• _Assignment A_:
In the forum thread about a .22 Magnum revolver, which Taurus model does cwl1862 suggest, and how many shots does it hold?
[[ Text section, beginning ]]
# .22 Magnim



## eddiefish5 (May 2, 2012)

I'm looking for a .22 Magnum Revolver.
I know it sounds silly, but on the show Swamp People, the lady, Liz has one and it apears to be a ten shot. I can't find any ten shot revolvers out there.
Anyone have any ideas which make/model she has?
How about ten shot cylindars?
Thanks


----------



## Jon54 (Feb 16, 2012)

Look up the Ruger Single 10


----------



## eddiefish5 (May 2, 2012)

Thanks Jon, but the Ruger ten is only in lr, not available in magnum. At least as far as I've seen.


----------



## cwl1862 (Sep 1, 2008)

There is the Taurus 941 I think but it's only a 9 shooter.......


----------



## eddiefish5 (May 2, 2012)

cwl, Thanks, the 941 is very much like what I'm after. Now I get even pickier.
looking for at least a 6" barrel. W/adjustable rear sight.
I'm not asking too much am I? Someone must make it.
Thanks again


----------



## Desertrat (Apr 26, 2007)
[[ Text section, end ]]
[[ Materials provided, beginning ]]
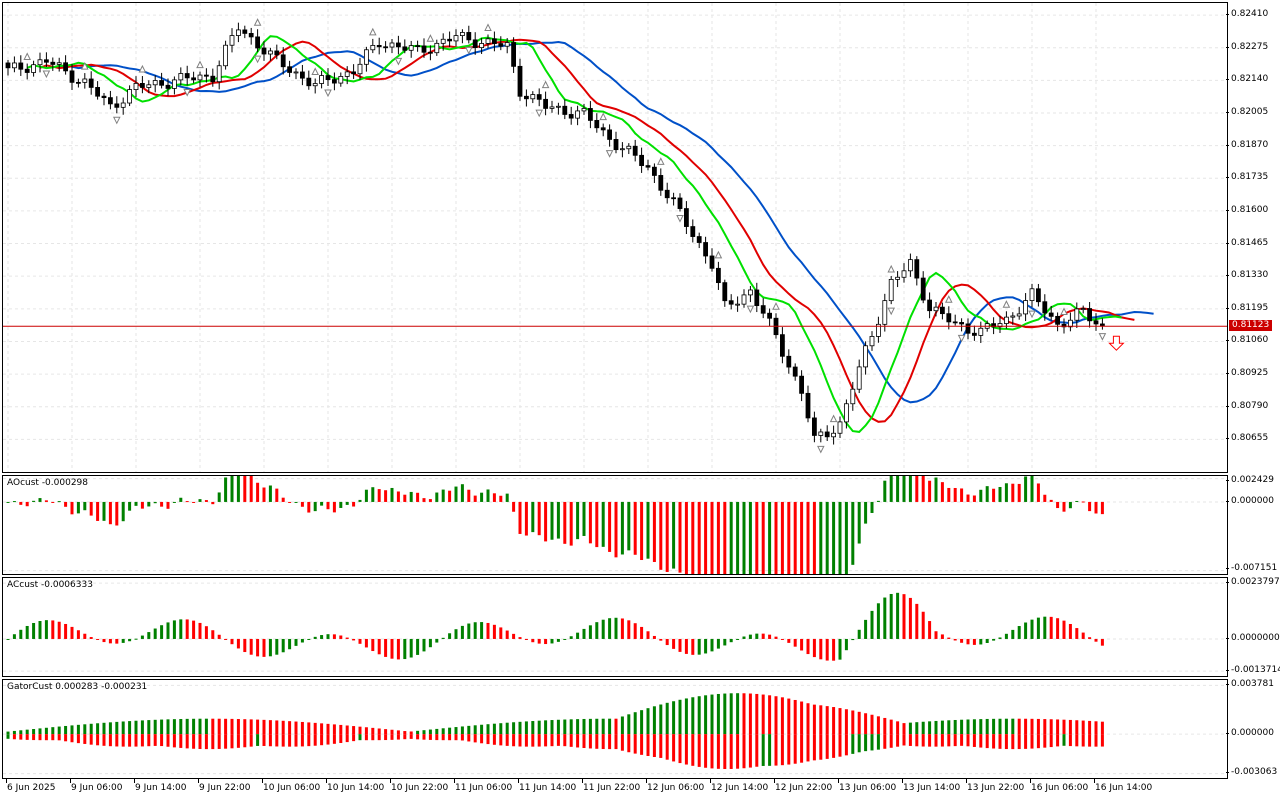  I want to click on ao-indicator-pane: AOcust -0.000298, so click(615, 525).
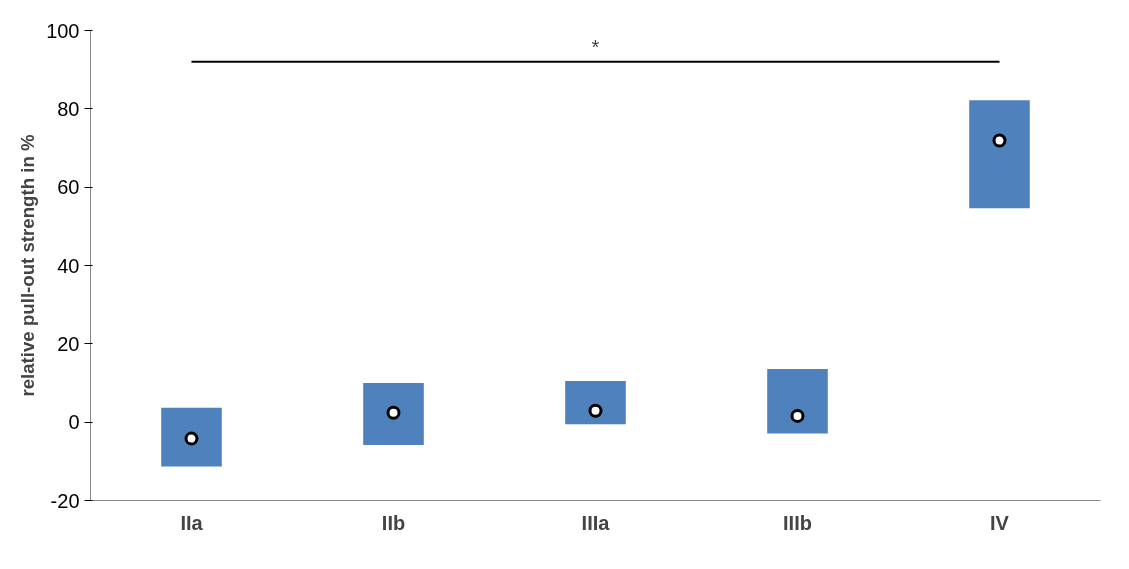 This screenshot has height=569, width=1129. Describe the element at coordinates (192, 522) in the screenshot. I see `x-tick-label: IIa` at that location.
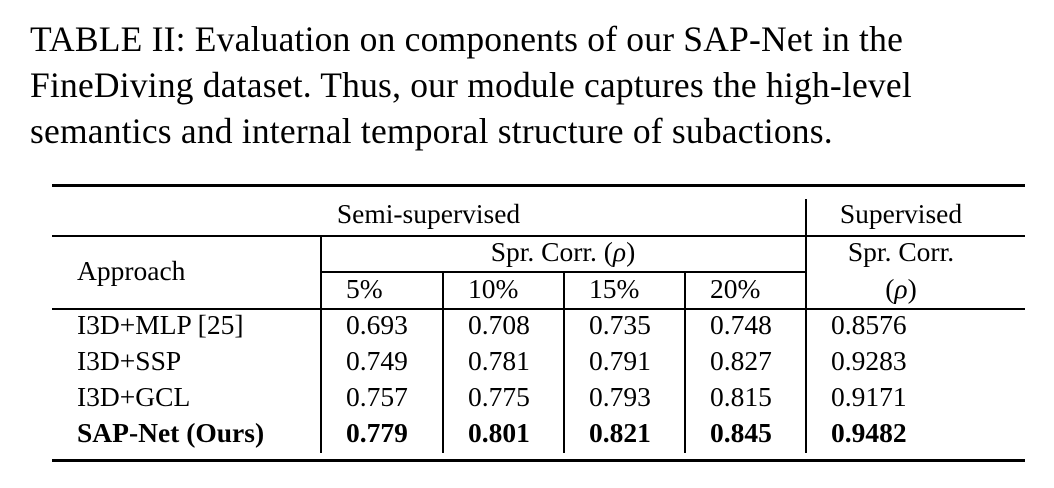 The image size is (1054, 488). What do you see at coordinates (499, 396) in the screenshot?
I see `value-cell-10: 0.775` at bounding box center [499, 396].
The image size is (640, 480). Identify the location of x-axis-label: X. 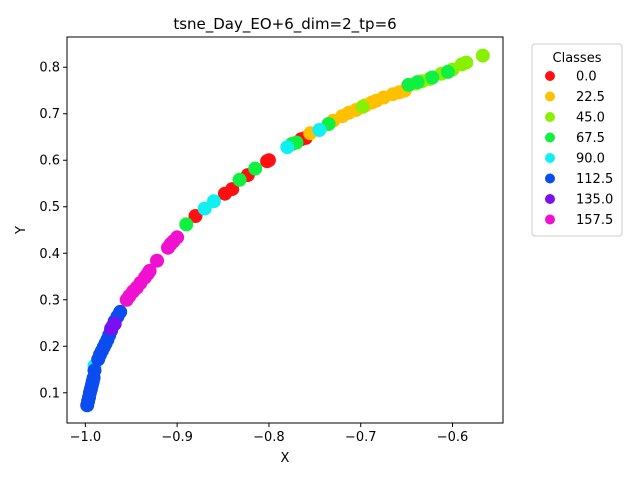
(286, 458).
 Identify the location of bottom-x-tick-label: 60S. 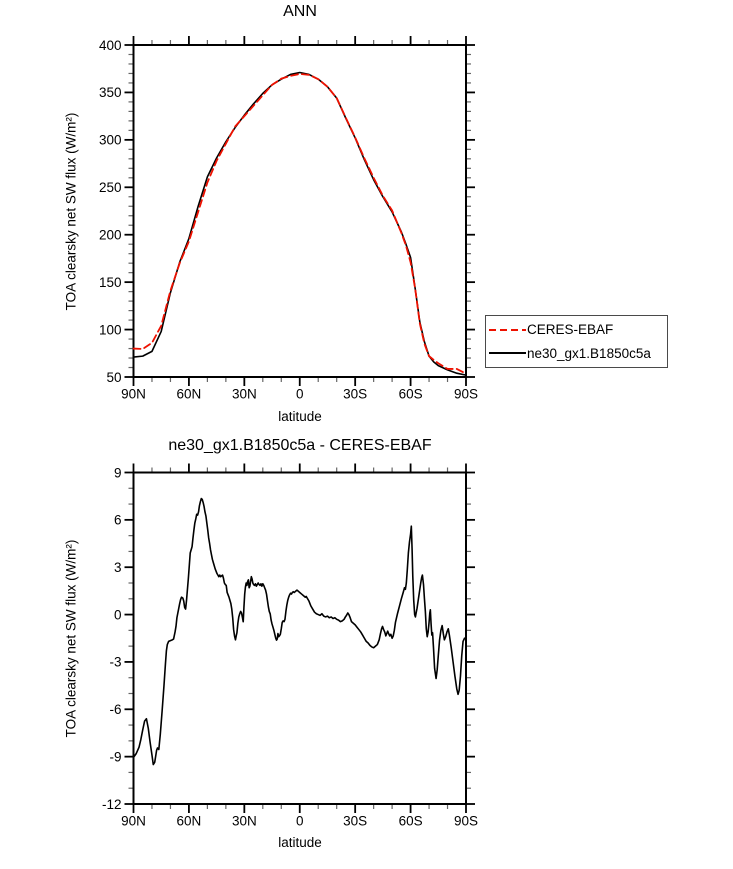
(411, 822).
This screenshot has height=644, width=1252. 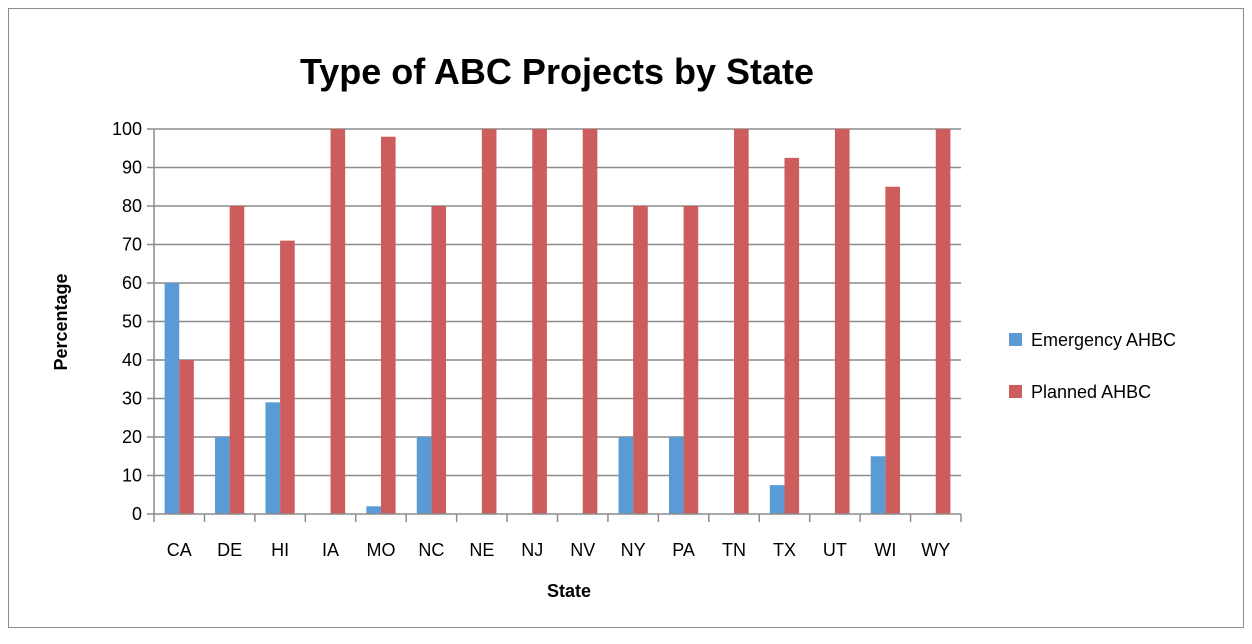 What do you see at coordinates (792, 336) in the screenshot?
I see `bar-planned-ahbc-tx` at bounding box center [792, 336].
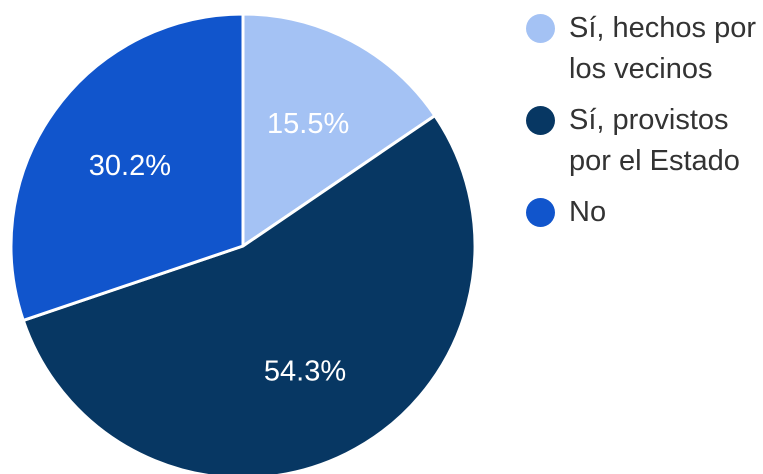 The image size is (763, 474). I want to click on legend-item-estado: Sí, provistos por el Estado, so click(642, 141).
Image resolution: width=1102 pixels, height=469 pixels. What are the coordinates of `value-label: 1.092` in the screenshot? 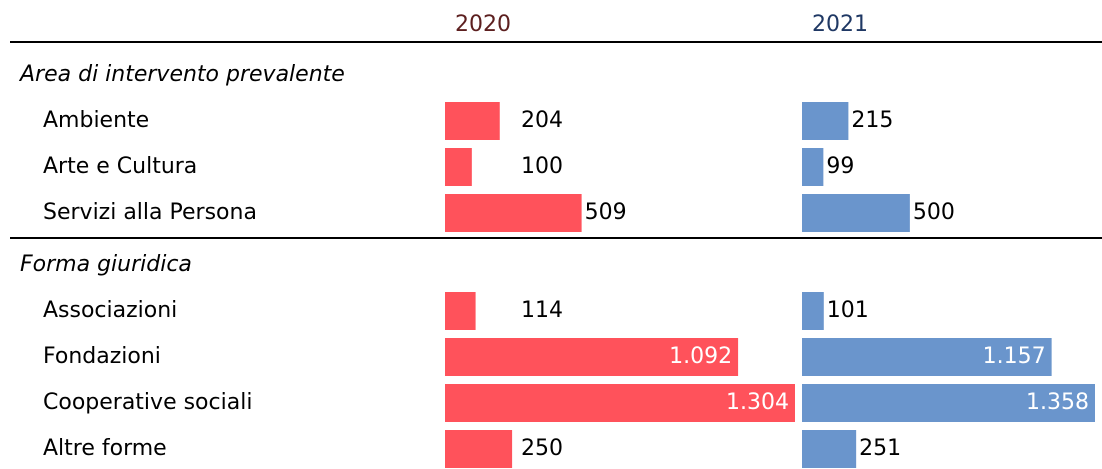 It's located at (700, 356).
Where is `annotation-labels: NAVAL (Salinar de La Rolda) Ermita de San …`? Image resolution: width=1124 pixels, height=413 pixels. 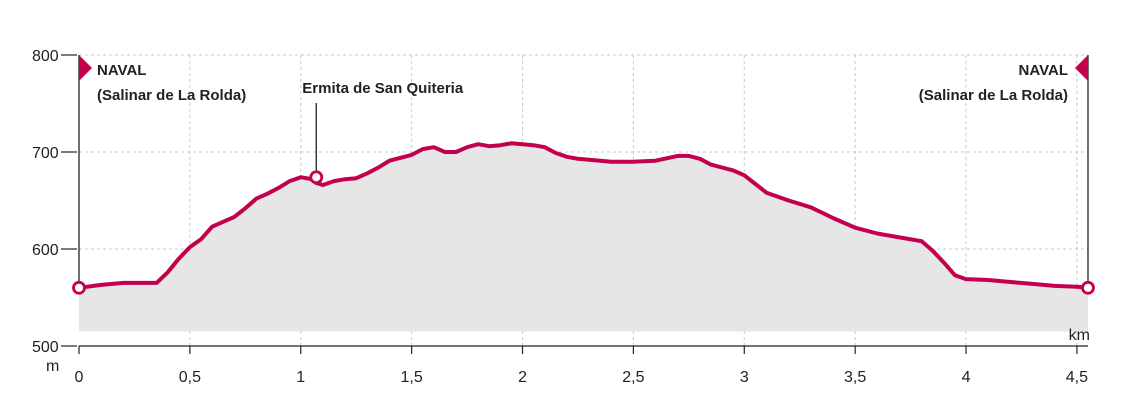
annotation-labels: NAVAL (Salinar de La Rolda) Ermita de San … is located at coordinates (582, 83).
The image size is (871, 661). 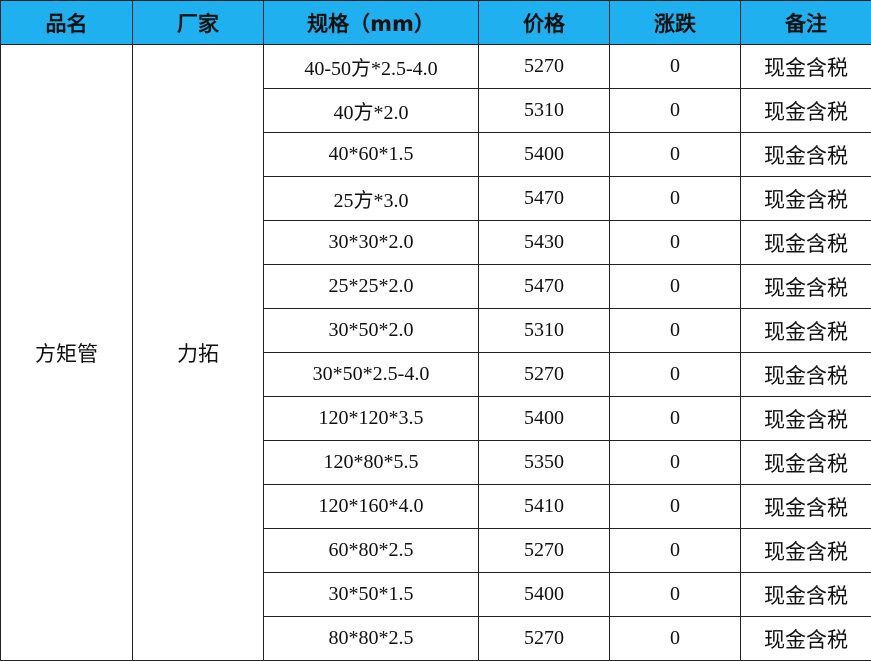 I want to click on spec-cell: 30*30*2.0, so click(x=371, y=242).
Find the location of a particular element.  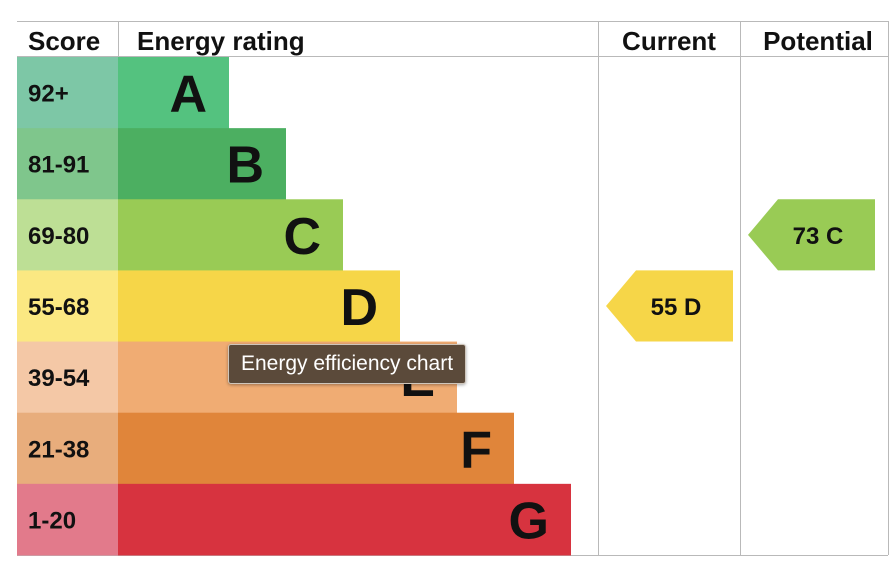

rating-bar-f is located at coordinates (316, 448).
[[ Materials provided, end ]]
• _Assignment B_:
Rewrite the listing from its first line through the line containing "(286, 458).", inclusive, replacing "Identify the location of" with "Find the position of" and changing nothing else. Give only those lines, and leave out the pictures.

• _Task output A_:
The Taurus 941, which holds 9 shots.

• _Task output B_:
  I want to click on ao-indicator-pane: AOcust -0.000298, so click(615, 525).
 This screenshot has height=569, width=1129. Describe the element at coordinates (192, 522) in the screenshot. I see `x-tick-label: IIa` at that location.
 The image size is (1054, 488). What do you see at coordinates (499, 396) in the screenshot?
I see `value-cell-10: 0.775` at bounding box center [499, 396].
The image size is (640, 480). Find the position of x-axis-label: X. 
(286, 458).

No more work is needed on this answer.